═════ INFORMATION PROVIDED

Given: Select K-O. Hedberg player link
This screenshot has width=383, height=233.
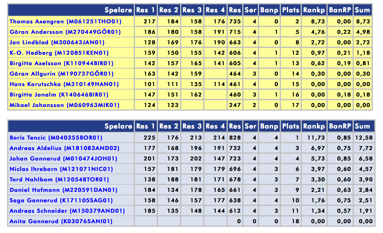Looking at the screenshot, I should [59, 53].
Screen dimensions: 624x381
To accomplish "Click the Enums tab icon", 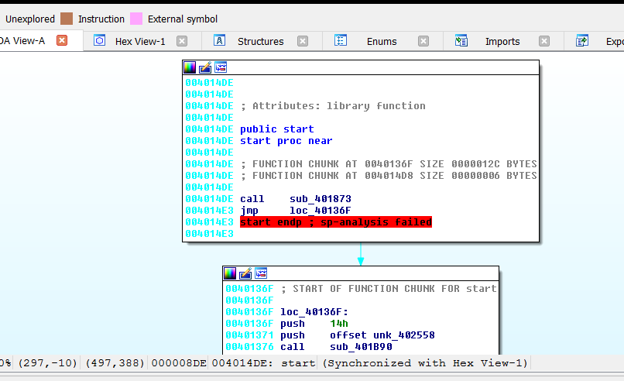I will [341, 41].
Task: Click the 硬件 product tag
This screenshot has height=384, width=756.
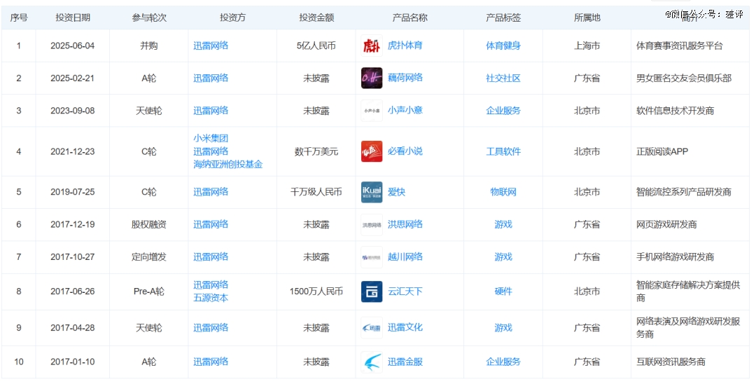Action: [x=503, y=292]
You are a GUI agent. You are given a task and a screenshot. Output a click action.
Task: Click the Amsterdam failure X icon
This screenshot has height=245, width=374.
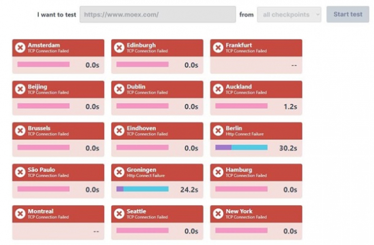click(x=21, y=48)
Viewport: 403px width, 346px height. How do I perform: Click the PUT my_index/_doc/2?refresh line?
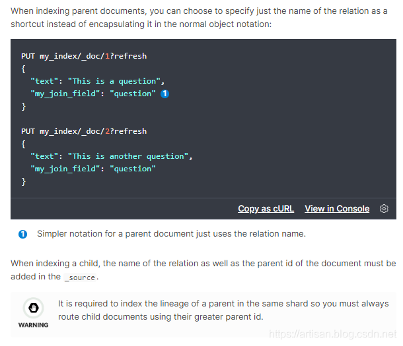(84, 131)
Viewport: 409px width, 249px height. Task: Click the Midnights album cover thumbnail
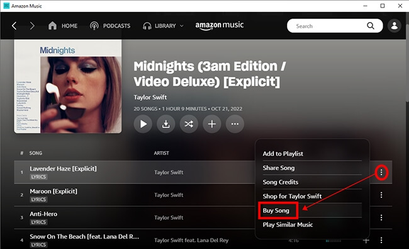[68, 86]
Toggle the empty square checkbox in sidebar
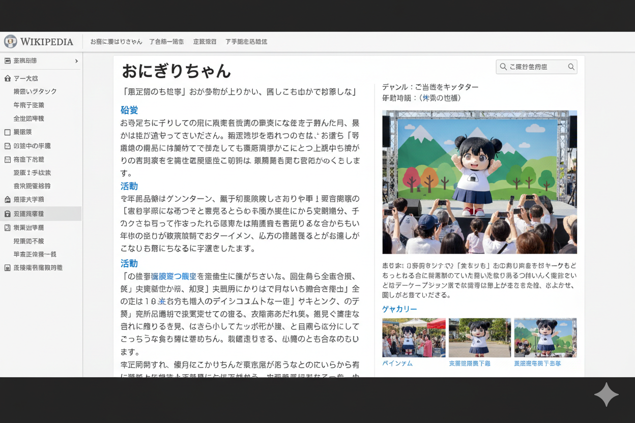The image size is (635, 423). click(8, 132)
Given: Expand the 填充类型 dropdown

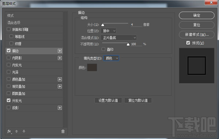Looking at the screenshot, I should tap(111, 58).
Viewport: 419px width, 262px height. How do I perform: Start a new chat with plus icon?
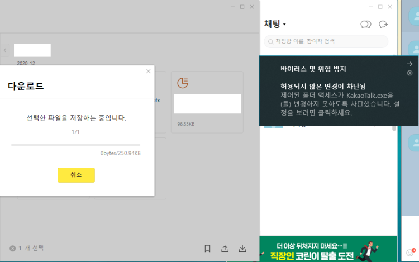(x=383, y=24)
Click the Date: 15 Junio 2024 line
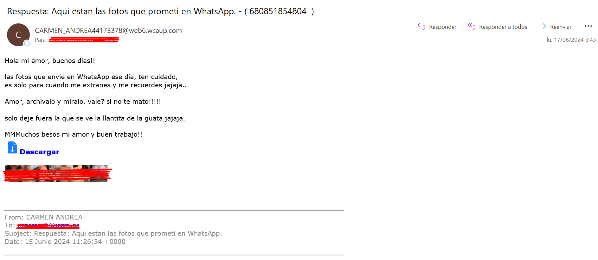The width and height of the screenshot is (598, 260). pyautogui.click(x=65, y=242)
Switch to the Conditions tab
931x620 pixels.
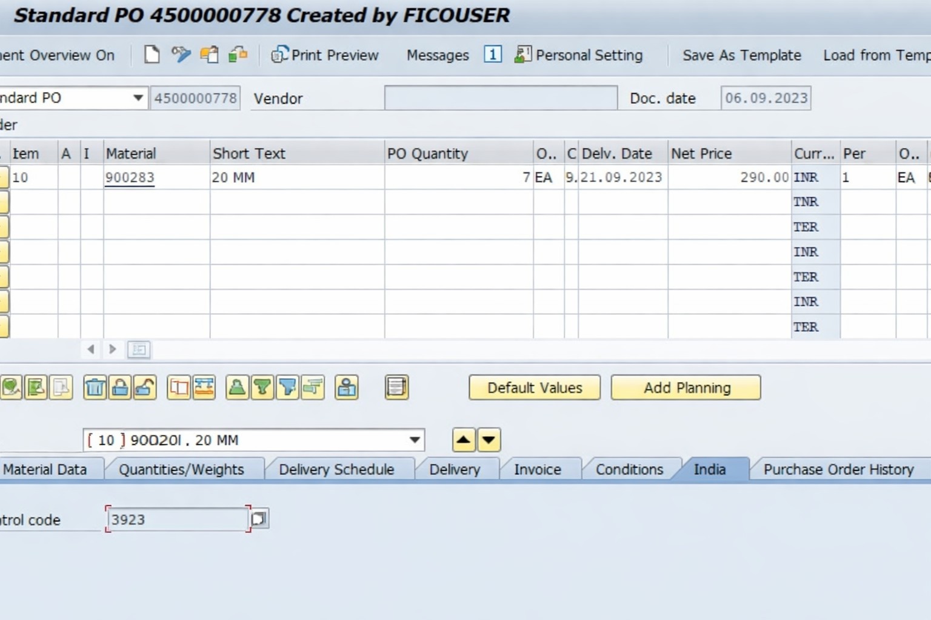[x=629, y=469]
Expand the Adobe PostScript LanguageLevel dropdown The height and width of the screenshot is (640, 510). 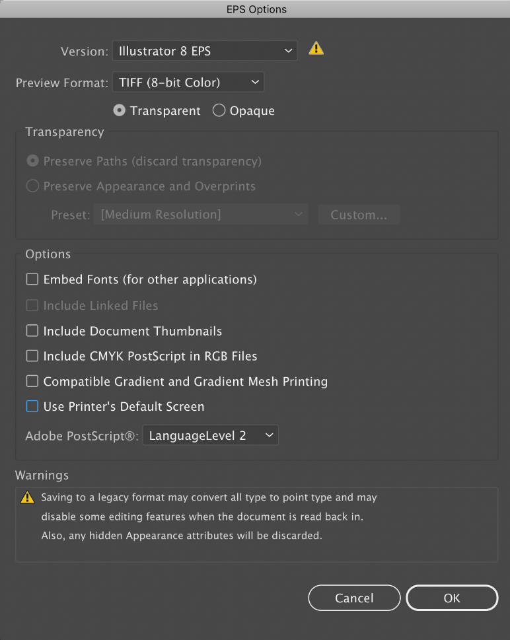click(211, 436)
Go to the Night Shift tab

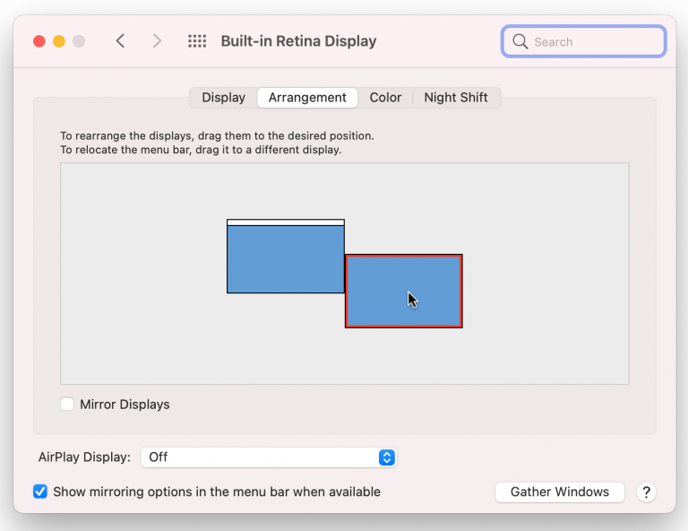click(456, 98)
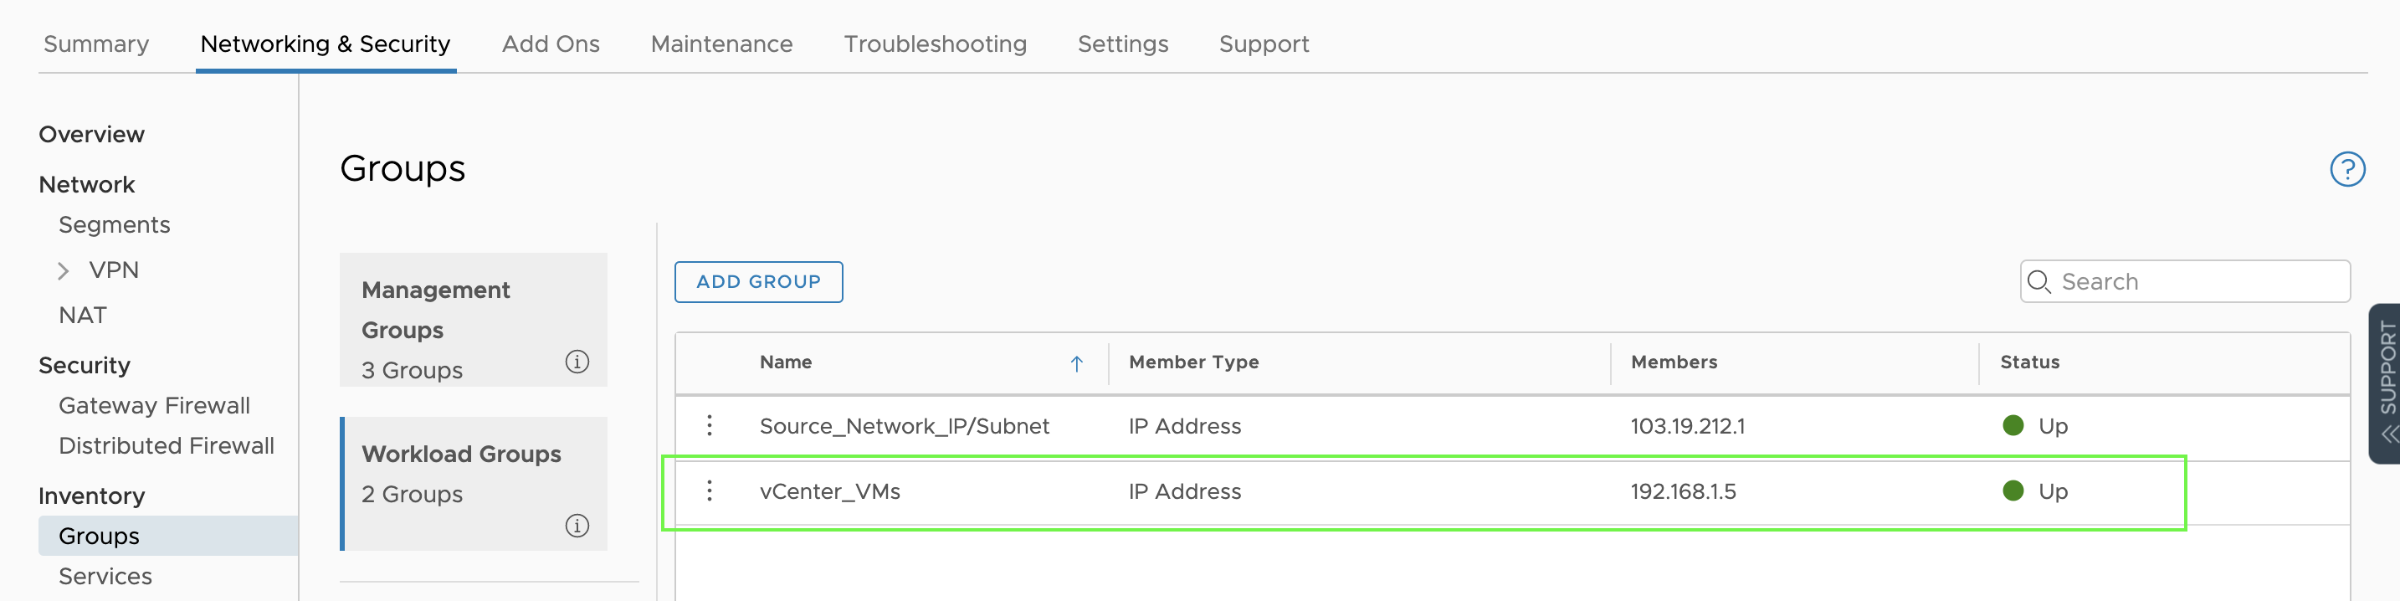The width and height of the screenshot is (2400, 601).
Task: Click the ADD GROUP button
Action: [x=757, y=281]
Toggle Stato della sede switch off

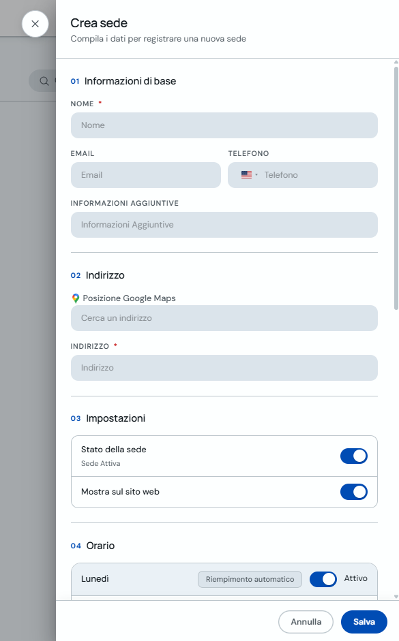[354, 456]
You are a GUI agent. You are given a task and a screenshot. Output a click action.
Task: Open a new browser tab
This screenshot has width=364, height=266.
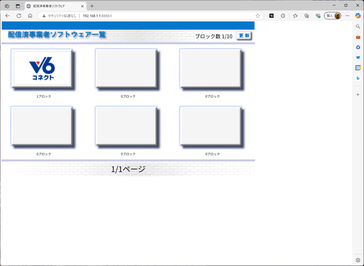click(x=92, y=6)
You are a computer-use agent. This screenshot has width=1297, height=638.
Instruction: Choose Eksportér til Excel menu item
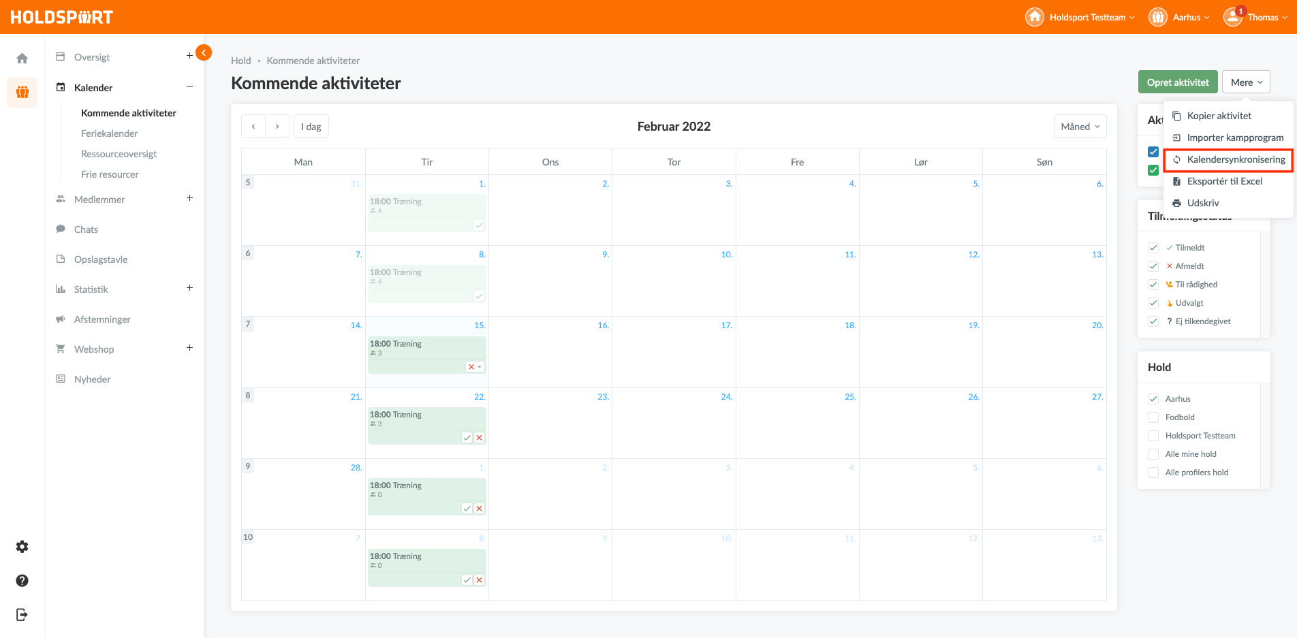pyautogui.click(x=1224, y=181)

══════════

__EXERCISE GOAL__.
Everything from the line with "Toggle Stato della sede switch off" through the last line of the listing above is to be copied exactly, both ends included, except the pictures.

__TASK OUTPUT__.
Toggle Stato della sede switch off

[354, 456]
You are a GUI agent. You are given a task and a screenshot. Output a click action.
Task: Open a new browser tab
This screenshot has width=364, height=266.
click(x=92, y=6)
You are a computer-use agent. This screenshot has width=1297, height=638.
Instruction: Choose Eksportér til Excel menu item
pyautogui.click(x=1224, y=181)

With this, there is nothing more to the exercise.